A Pal On Trial

Joseph Brady - A Pal On Trial

Joseph Brady was born in Naas County Kildare in 1887. Before joining the army he was a professional billiard player and was in charge of  billiard rooms in Dublin. He enlisted in the 7th D Coy ”Pals” Battalion of the Dub’s as a private in 1915 and after his training he was sent on his first engagement to Suva Bay with his battalion. In Gallipoli he was working as a stretcher-bearer and was promoted to Lance Corporal on the 14th August 1915. Invalided home after he contracted enteric fever on the 20th August 1915,when he recovered he was attached to the 10th battalion as a Corporal

When the 10th Battalion were moved to France he was again transferred this time to the 11th Battalion with the rank of Sergeant. He was charged with allowing a prisoner to escape from Wellington Barrack’s Dublin on the 7th November 1916 and faced a court martial a week later at Portobello Barrack’s. Below is the newspapers account of the trial of Sergeant Brady.
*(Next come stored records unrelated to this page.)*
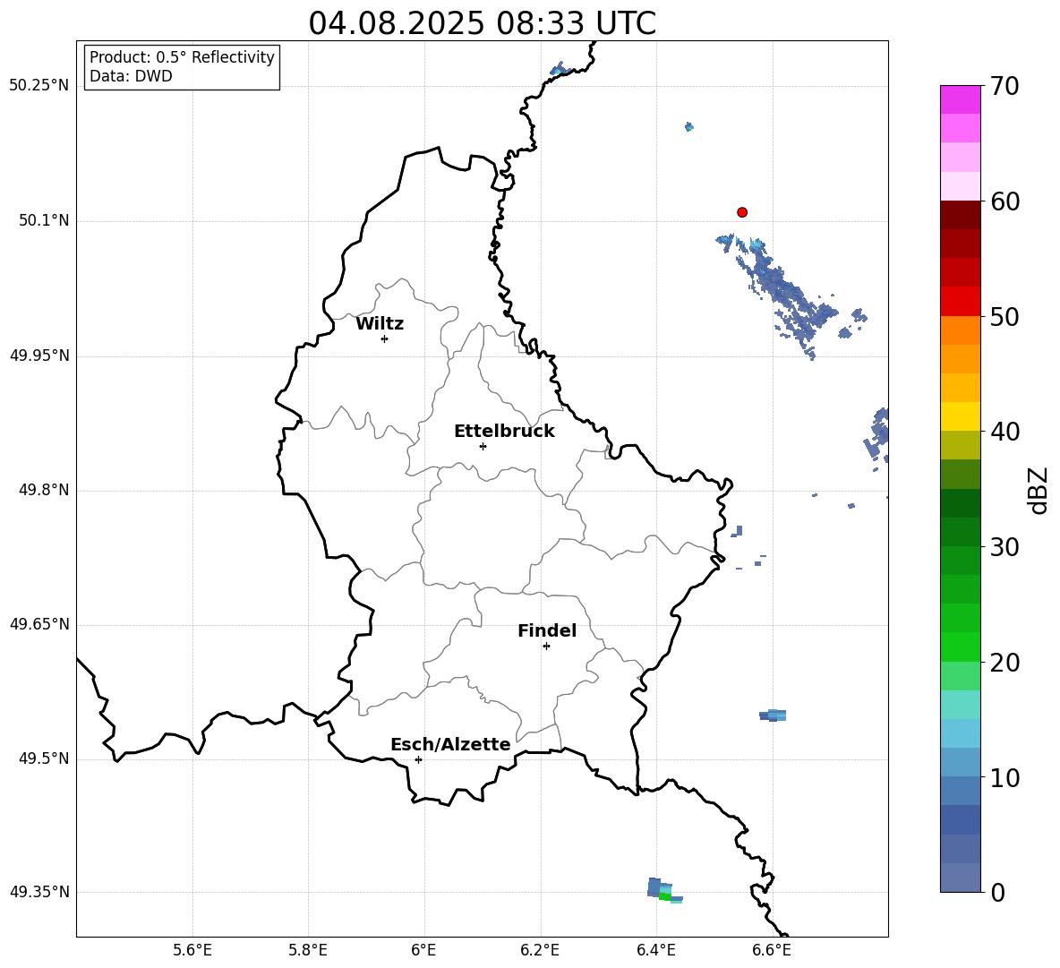Click the Findel city label
The width and height of the screenshot is (1060, 968).
coord(547,630)
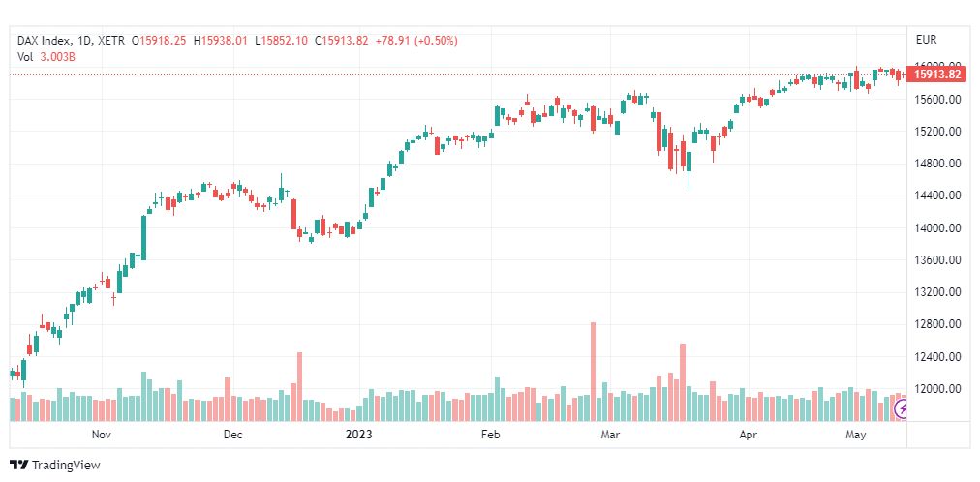Click the Vol indicator label

(25, 56)
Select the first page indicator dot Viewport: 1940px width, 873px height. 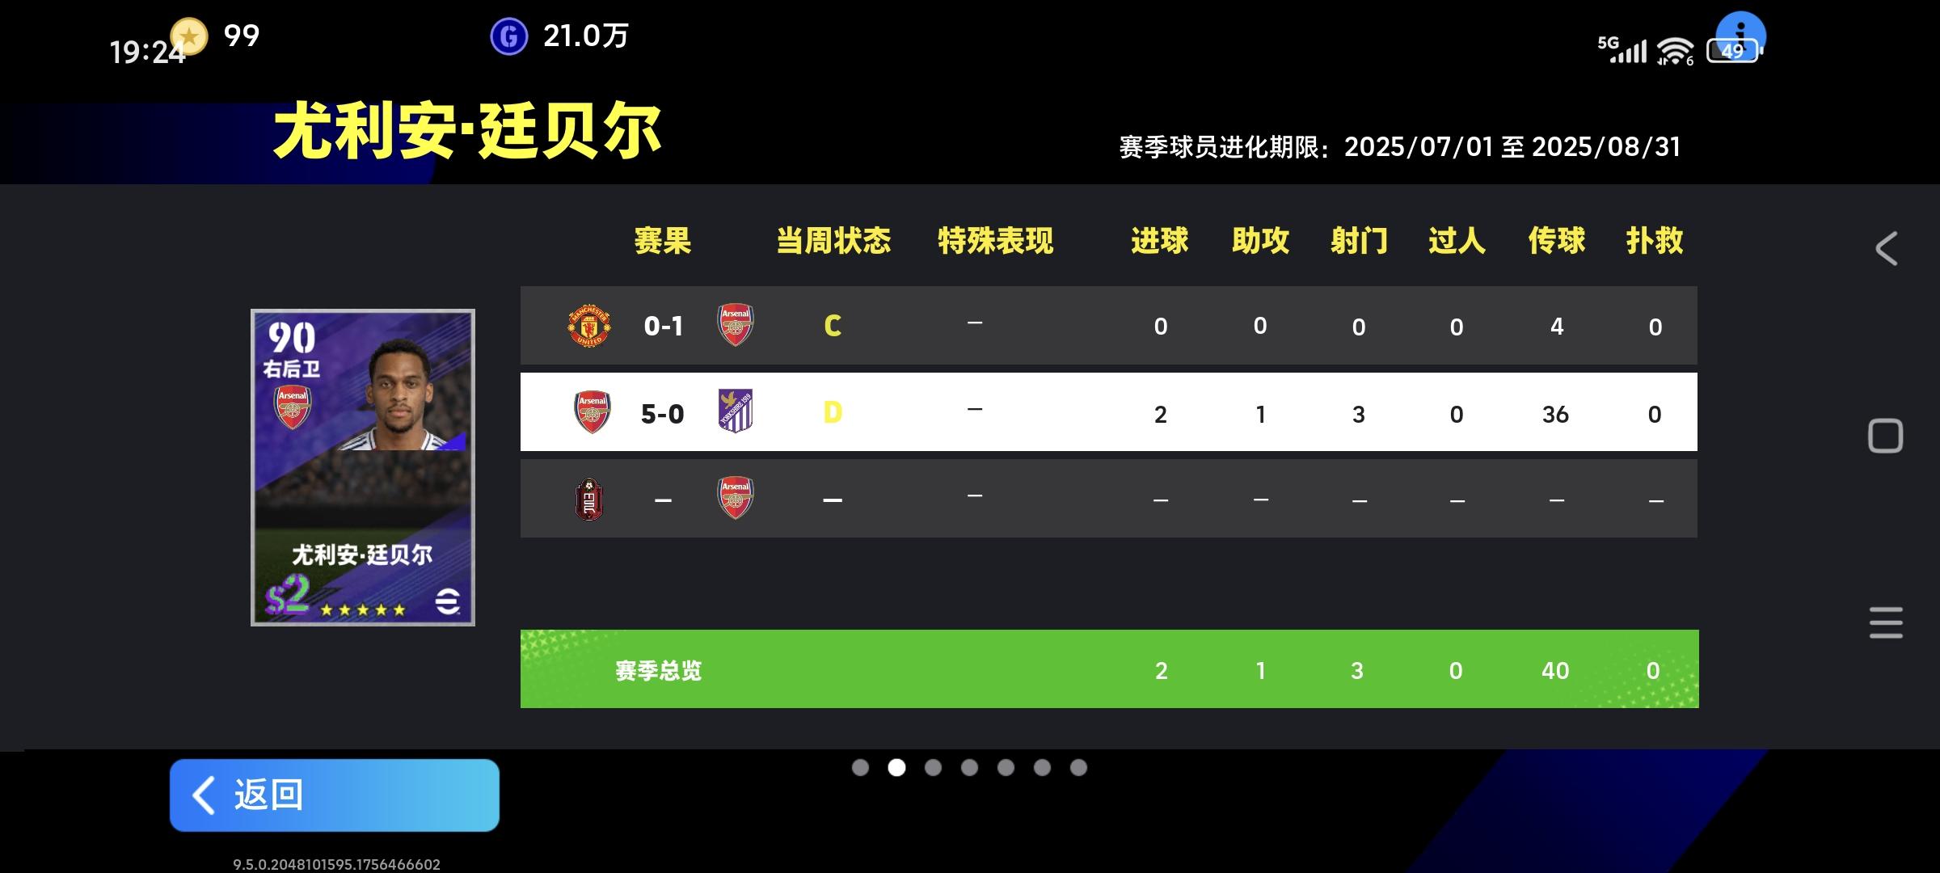click(x=860, y=767)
A district court martial at Portobello Barrack’s inquired this morning into the extraordinary escape of a prisoner from Wellington Barracks on November 7th,when Sergeant Joseph Brady 11th Battalion Royal Dublin Fusiliers was charged with having without reasonable excuse while in command of the regimental guard allow Private J.Shine 11th Battalion R.D.F. to escape from custody. Accused pleaded not guilty and was defended by Mr Joseph Gleeson solicitor, Lieutenant J.Keenan 11th Battalion R.D.F. prosecuted. The officers constituting the court were Major W.Price, 3rd City of London Yeomanry, President Captain Millar 1st Battalion R.D.F. and Captain Coddington R.I.R. Regimental Sergeant-Major Ryan 11th Battalion R.D.F. stated that about 9.30 on the morning of November 7th Sergeant Brady, who was commanding the outer guard of Wellington Barracks, reported to him that Private Shine, who was a court martial prisoner, had escaped from his guard and placed under arrest.

Cross-examined by Mr Gleeson-

Q. The escape took place from the Wellington Barracks. Was there anything physically wrong to your knowledge with Sergeant Brady that morning?
A. As I entered the guardroom it appeared to me that Sergeant       Brady was ill.
Q. Was that after he had reported the escape?
A. No, it was before he reported it.
Q. You are a very experienced soldier and I want your opinion of the accused as a non-commissioned officer ?
A. During my dealings with Sergeant Brady I found him very steady, sober, reliable and a thoroughly efficient N.C.O.
Q. Having regard to that, do you think he would be likely to allow a prisoner in his charge to escape without reasonable excuse?
A. I do not consider that Sergeant Brady would allow a prisoner to escape without a reasonable excuse.

Sergeant Doyle 11th Battalion R.D.F. deposed to hearing accused report the escape of the prisoner to Sergeant Mayor Ryan. In cross-examination by Mr Gleeson witness said the stove which heats the detention room was out of order on the occasion in question and as a result men under detention were allowed to go to the guardroom to warm themselves on a cold day.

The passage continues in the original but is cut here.